Reproduce the rows from the line containing "This screenshot has height=608, width=1568." through the end of the rows, changing "computer-use agent" to "desktop agent" and leaving everything else unchanged.

═══ Records to use ═══

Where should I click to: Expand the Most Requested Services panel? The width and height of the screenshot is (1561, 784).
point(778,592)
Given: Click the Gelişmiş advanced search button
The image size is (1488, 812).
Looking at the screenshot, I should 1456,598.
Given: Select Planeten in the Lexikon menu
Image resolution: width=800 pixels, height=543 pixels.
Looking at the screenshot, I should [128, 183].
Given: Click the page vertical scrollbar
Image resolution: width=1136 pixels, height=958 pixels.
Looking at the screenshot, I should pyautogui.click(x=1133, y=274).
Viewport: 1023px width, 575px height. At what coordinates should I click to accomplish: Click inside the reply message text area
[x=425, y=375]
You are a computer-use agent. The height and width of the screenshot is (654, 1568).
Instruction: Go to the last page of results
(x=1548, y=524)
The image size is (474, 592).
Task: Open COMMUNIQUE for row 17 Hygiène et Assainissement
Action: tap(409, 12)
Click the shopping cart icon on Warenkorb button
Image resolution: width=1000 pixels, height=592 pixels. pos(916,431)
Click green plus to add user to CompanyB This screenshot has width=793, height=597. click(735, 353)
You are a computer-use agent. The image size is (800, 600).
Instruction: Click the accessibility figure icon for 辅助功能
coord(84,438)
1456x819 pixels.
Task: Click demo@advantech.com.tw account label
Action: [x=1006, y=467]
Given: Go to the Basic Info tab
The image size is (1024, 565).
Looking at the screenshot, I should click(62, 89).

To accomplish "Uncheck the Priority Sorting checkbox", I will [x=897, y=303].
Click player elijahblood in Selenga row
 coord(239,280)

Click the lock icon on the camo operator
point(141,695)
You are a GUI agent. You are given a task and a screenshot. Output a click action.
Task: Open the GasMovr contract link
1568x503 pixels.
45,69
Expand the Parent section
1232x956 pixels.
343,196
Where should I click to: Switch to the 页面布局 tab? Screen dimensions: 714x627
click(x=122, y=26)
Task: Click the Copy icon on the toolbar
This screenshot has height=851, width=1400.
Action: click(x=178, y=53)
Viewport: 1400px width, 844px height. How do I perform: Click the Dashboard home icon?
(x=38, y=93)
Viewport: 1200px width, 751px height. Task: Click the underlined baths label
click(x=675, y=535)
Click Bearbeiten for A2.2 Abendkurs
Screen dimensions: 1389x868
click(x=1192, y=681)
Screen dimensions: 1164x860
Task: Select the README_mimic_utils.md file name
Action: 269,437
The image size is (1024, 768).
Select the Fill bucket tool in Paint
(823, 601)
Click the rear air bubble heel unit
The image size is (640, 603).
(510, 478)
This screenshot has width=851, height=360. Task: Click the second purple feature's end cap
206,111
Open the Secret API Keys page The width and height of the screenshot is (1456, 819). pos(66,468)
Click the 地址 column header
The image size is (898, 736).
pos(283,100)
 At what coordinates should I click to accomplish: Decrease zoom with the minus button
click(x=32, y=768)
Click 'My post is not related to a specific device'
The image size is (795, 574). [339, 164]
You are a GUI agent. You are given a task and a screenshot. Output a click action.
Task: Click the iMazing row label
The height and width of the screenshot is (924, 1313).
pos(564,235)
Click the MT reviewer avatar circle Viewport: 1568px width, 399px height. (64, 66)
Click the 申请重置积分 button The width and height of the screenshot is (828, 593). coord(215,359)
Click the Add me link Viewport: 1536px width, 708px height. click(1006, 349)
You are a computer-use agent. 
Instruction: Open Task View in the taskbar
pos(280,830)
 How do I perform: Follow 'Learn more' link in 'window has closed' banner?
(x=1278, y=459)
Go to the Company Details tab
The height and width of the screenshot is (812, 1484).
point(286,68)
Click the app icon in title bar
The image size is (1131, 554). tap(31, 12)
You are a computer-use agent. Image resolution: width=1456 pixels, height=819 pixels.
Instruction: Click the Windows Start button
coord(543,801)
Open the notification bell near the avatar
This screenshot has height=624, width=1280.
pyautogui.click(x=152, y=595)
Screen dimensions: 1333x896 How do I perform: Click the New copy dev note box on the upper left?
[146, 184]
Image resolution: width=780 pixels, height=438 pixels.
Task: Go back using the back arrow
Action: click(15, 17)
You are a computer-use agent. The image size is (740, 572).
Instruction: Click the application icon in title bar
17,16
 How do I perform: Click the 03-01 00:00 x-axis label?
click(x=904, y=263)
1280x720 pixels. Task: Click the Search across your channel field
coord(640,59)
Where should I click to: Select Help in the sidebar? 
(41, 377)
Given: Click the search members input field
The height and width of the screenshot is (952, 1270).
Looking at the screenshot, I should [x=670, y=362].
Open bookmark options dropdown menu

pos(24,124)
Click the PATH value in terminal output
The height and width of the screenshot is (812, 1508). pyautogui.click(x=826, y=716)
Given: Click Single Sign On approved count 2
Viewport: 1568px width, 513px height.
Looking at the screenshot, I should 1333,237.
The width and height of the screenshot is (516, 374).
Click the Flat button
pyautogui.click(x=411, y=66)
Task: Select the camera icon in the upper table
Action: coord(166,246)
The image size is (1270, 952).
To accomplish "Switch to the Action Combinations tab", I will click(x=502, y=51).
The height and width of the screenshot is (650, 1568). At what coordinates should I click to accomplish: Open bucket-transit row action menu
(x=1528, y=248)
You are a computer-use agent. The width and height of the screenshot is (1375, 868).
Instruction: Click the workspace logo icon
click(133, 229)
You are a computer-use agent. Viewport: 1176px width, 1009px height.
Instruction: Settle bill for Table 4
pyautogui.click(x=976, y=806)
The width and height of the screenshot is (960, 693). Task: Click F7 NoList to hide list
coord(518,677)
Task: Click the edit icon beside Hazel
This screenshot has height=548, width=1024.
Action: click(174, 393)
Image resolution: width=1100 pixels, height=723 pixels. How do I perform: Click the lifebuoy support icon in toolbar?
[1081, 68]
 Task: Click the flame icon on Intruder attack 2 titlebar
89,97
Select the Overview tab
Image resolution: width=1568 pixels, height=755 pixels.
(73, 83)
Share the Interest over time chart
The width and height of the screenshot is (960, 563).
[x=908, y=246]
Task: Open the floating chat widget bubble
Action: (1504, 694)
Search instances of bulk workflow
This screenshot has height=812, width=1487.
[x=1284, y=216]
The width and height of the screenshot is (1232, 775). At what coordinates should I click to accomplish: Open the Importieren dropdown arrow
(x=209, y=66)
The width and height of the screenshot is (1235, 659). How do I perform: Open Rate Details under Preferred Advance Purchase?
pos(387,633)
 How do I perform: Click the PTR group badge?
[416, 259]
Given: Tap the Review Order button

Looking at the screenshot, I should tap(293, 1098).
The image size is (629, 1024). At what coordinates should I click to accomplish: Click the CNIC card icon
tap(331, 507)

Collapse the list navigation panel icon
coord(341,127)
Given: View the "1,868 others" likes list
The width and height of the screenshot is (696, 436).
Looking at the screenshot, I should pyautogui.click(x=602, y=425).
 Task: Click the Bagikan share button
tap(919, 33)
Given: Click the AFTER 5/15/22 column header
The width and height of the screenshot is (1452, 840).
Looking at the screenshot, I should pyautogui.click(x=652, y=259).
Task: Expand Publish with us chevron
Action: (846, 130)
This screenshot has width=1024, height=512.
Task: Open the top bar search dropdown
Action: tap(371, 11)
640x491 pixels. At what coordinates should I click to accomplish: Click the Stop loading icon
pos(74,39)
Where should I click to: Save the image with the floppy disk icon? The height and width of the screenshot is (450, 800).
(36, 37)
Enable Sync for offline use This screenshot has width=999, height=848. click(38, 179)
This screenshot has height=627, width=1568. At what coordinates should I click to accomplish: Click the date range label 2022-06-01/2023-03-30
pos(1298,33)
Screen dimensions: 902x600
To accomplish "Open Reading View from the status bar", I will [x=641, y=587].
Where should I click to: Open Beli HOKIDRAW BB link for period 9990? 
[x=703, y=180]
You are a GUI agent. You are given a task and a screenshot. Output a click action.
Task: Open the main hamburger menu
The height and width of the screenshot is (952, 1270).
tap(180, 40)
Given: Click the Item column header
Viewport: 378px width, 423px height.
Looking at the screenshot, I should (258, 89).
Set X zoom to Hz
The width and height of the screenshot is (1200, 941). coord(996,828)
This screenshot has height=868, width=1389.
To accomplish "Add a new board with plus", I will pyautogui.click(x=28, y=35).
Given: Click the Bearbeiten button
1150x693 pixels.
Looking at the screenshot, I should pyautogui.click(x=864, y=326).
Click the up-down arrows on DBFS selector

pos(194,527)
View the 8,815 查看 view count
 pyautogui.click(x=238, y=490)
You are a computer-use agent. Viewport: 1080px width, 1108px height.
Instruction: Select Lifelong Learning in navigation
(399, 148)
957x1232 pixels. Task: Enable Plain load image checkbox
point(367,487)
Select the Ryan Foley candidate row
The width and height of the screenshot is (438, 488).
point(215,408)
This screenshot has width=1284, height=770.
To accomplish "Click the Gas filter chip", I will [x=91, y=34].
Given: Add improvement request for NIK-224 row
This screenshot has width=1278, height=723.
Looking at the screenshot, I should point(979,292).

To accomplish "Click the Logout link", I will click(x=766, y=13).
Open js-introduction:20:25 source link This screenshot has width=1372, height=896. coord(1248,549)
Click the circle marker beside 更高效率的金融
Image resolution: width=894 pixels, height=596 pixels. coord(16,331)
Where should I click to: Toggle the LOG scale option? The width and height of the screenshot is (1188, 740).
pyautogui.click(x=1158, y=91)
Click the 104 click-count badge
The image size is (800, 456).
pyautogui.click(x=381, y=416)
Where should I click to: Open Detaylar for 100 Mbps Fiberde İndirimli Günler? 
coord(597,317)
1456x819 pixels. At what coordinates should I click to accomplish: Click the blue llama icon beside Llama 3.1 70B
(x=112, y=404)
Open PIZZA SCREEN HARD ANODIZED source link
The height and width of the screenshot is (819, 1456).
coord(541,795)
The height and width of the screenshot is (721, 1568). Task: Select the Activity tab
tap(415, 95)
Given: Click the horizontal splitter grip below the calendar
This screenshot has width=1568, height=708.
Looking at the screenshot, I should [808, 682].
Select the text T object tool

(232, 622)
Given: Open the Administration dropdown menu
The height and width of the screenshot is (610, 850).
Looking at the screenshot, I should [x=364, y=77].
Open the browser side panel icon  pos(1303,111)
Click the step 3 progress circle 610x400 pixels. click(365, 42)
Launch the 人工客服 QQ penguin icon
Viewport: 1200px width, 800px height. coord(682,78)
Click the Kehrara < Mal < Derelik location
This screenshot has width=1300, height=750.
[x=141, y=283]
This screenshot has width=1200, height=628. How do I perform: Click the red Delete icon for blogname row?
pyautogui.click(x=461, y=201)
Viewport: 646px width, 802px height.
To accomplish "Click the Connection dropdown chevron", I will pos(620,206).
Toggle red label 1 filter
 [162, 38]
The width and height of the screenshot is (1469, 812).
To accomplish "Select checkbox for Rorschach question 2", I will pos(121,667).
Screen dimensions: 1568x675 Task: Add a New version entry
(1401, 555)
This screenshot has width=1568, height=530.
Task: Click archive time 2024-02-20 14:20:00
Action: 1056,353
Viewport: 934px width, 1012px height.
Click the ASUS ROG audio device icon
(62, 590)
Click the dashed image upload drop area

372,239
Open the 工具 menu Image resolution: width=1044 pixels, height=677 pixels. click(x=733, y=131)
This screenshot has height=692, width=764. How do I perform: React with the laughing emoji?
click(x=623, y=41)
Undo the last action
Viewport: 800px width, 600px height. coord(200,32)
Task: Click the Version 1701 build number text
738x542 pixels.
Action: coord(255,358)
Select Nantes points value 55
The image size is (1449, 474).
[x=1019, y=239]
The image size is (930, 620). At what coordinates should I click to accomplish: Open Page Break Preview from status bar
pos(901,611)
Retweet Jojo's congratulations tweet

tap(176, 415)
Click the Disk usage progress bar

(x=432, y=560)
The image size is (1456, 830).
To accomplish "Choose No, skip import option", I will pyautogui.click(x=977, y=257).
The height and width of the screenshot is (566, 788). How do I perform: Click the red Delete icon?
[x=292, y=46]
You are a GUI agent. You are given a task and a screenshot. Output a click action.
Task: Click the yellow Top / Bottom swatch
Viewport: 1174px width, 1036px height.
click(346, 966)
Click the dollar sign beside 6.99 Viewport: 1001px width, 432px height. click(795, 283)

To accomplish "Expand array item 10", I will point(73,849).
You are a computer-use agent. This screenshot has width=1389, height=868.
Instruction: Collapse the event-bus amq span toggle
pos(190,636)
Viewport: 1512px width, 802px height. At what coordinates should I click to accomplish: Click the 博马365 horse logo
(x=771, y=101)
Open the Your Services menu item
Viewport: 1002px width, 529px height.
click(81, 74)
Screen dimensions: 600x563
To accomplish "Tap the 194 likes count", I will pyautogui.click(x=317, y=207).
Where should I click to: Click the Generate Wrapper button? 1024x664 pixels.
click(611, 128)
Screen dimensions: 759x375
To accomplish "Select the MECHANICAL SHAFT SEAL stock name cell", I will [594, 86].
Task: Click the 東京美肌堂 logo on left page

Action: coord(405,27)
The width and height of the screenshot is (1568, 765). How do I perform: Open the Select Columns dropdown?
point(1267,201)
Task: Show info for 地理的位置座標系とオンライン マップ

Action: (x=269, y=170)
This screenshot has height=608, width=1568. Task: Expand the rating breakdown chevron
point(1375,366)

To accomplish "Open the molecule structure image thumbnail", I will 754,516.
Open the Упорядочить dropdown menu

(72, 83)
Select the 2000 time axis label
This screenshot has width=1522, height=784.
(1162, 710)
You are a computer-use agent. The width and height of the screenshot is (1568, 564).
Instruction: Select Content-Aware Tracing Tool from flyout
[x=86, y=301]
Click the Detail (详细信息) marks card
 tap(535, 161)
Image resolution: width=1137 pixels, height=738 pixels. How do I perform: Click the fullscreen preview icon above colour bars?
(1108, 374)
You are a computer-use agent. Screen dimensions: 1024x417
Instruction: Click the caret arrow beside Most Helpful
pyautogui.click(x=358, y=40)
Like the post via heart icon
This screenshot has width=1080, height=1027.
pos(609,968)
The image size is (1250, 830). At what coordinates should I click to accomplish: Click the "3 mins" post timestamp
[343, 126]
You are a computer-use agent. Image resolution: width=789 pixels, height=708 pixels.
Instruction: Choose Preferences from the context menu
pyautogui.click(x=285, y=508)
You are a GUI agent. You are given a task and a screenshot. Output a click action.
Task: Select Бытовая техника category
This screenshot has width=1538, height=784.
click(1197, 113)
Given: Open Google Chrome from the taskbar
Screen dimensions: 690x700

═══

• [Task response]:
This screenshot has height=608, width=1568. Task: Expand the rating breakdown chevron
point(1375,366)

To accomplish "Open the molecule structure image thumbnail", I will 754,516.
Open the Упорядочить dropdown menu

(72, 83)
Select the 2000 time axis label
This screenshot has width=1522, height=784.
(1162, 710)
You are a desktop agent. The width and height of the screenshot is (1568, 564).
Instruction: Select Content-Aware Tracing Tool from flyout
[x=86, y=301]
Click the Detail (详细信息) marks card
 tap(535, 161)
Image resolution: width=1137 pixels, height=738 pixels. How do I perform: Click the fullscreen preview icon above colour bars?
(1108, 374)
You are a desktop agent. Screen dimensions: 1024x417
Instruction: Click the caret arrow beside Most Helpful
pyautogui.click(x=358, y=40)
Like the post via heart icon
This screenshot has width=1080, height=1027.
pos(609,968)
The image size is (1250, 830). At what coordinates should I click to accomplish: Click the "3 mins" post timestamp
[343, 126]
You are a desktop agent. Image resolution: width=789 pixels, height=708 pixels.
Instruction: Choose Preferences from the context menu
pyautogui.click(x=285, y=508)
You are a GUI agent. You are given a task and a screenshot. Output a click action.
Task: Select Бытовая техника category
This screenshot has width=1538, height=784.
click(1197, 113)
Given: Open Google Chrome from the taskbar
Screen dimensions: 690x700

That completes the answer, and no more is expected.